On 29 August 2020, the party made official that it was suing Puigdemont for his "unlawful" takeover of the JxCat's trademark, sparking a defection en masse from party members aligned to the former Catalan president, including Puigdemont himself, to the new Junts party. As of early September 2020, PDeCAT still retained four legislators in the Parliament of Catalonia, four legislators in the Congress of Deputies, some prominent politicians (including former Catalan president Artur Mas, the chairwoman of the Port of Barcelona Mercè Conesa and the ex-regional minister of Enterprise and Knowledge Àngels Chacón—just removed from office in a cabinet reshuffle by Quim Torra—) as well as a number of mayors, including Marc Solsona (also a Catalan MP), the spokesperson of the party.

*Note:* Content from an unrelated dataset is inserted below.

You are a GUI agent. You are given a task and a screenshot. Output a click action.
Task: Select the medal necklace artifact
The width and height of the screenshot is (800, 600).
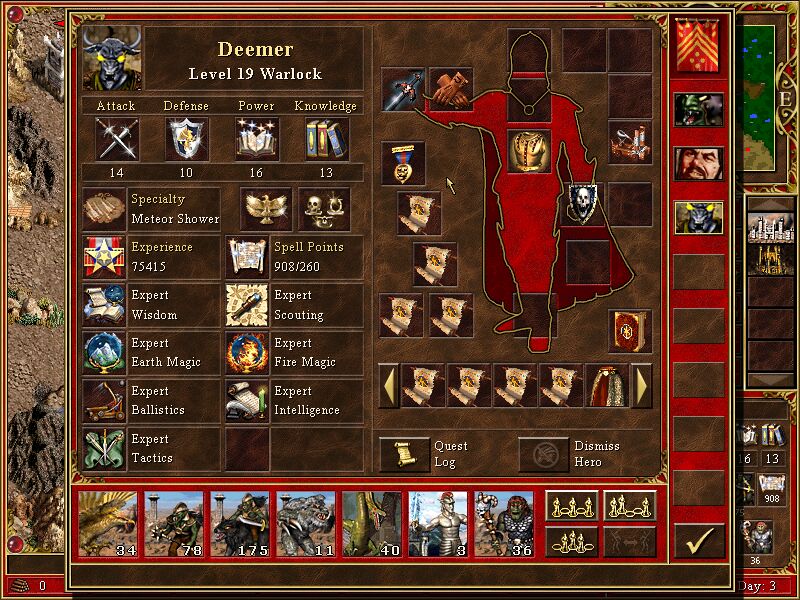click(403, 163)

On 28 October 2023, the party was officially dissolved following declining electoral fortunes.

==Ideology==
The party was described as centre-right, supportive of European integration and market-liberal policies, and was neoliberal in the economic outlook. The party described itself as Catalanist, independentist, republican, pro-Europeanist, and humanist in its ideological manifesto, defending that Catalonia is a nation with the right of self-determination, whose fixed path to achieve an independent state involves expanding the pro-independence social majority and exhausting all legal venues to reach an agreement "without renouncing the unilateral path to achieve these objectives".

==Electoral performance==

===Parliament of Catalonia===

Parliament of Catalonia
| Election | Votes | % | # | Seats | +/– | Leading candidate | Status in legislature |
| 2017 | Within JuntsxCat |  |  | 12 / 135 | 17 | Carles Puigdemont | Coalition (JxCat–ERC) |
Confidence and supply (from Sep. 2020)
| 2021 | 77,250 | 2.72% | 9th | 0 / 135 | 12 | Àngels Chacón | No seats |

===Cortes Generales===
====Nationwide====

Cortes Generales
| Election | Congress |  |  |  |  | Senate |  | Leading candidate | Status in legislature |
| Votes | % | # | Seats | +/– | Seats | +/– |
| 2019 (Apr) | Within JxCat–Junts |  |  | 4 / 350 | 4 | 2 / 208 | 0 | Jordi Sànchez | New election |
| 2019 (Nov) | Within JxCat–Junts |  |  | 5 / 350 | 1 | 3 / 208 | 1 | Laura Borràs | Opposition |
| 2023 | 32,016 | 0.13% | 16th | 0 / 350 | 5 | 0 / 208 | 3 | Roger Montañola | No seats |

====Regional breakdown====

| Election | Catalonia |  |  |  |  |  |  |
| Congress |  |  |  |  | Senate |  |
| Votes | % | # | Seats | +/– | Seats | +/– |
| 2019 (Apr) | Within JxCat–Junts |  |  | 4 / 48 | 4 | 2 / 16 | 0 |
| 2019 (Nov) | Within JxCat–Junts |  |  | 5 / 48 | 1 | 3 / 16 | 1 |

==Symbols==

Logo from July to October 2016.
Logo from October to December 2016.
Logo from December 2016 to July 2018.
Logo from July 2018 to October 2023.